An experimental study of male and female CBA/Cne mice was set up at Casaccia primarily to investigate the influence of sex on long-term survival and tumor induction after exposure to high- and low-LET radiation. Mice were whole-body-irradiated at 3 months of age with fission-neutron doses of 0.1, 0.2, 0.4, 0.8, 1.2 and 1.8 Gy at the RSV-TAPIRO reactor (mean neutron energy 0.4 MeV, in terms of kerma, y(D) = 51.5 keV/micron), or with 250 kVp X-ray doses of 1, 3, 5 and 7 Gy. Control and irradiated animals were then followed for their entire life span. As a general finding, male CBA/Cne mice appear more susceptible to tumorigenesis than females. In particular, the incidences of induced acute myeloid leukemia and malignant lymphomas are significant only in male mice. Benign and malignant solid tumors of many types are observed in mice of both sexes, the most frequent being in the lung, liver and ovary. However, evidence for a radiation response is limited to the case of Harderian gland neoplasms. In addition, a comparison of the observed frequency of all irradiated compared to unirradiated animals bearing solid tumors shows that the total tumor occurrence is not altered markedly by radiation exposure. A decrease in survival time is observed for both sexes and radiation types and correlates well with increasing dose. Moreover, both sex and radiation quality appear to influence the life shortening. A similar dose dependence of survival time is found when tumor-free animals alone are considered, suggesting a non-specific component of life-shortening.

Influence of age on life shortening and tumor induction after X-ray and neutron irradiation.
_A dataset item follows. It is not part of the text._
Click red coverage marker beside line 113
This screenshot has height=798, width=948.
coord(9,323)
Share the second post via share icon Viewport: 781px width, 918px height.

The main object of this study is to investigate the role of age on the susceptibility to radiation carcinogenesis and life shortening for different qualities of radiation. Over the last few years, a line of research at the Laboratory of Pathology, C.R.E. Casaccia, has been set up to study the effects of exposure to neutron irradiation, including observations on late effects (both neoplastic and nonneoplastic) as a function of radiation dose and of age at irradiation. Graded single doses of X rays or attenuated fission neutrons have been given to male BC3F1 mice 3 and 19 months old and to animals in utero at 17 days postcoitum. The analysis of data from over 3000 mice indicates that irradiation at 3 months of age causes life shortening which is associated with the incidence and rate of radiation-induced neoplasms. Prenatal irradiation or irradiation at 19 months of age does not show a clearly measurable life shortening for both X-ray and neutron exposures. However, significantly higher incidence and rate of solid tumors and reticulum cell sarcomas were observed. In general the data confirm the higher biological effectiveness of neutrons compared with X rays. The estimates of neutron relative biological effectiveness for different end points were found to be in the range of 3 to 18 and their variation was closely dose dependent.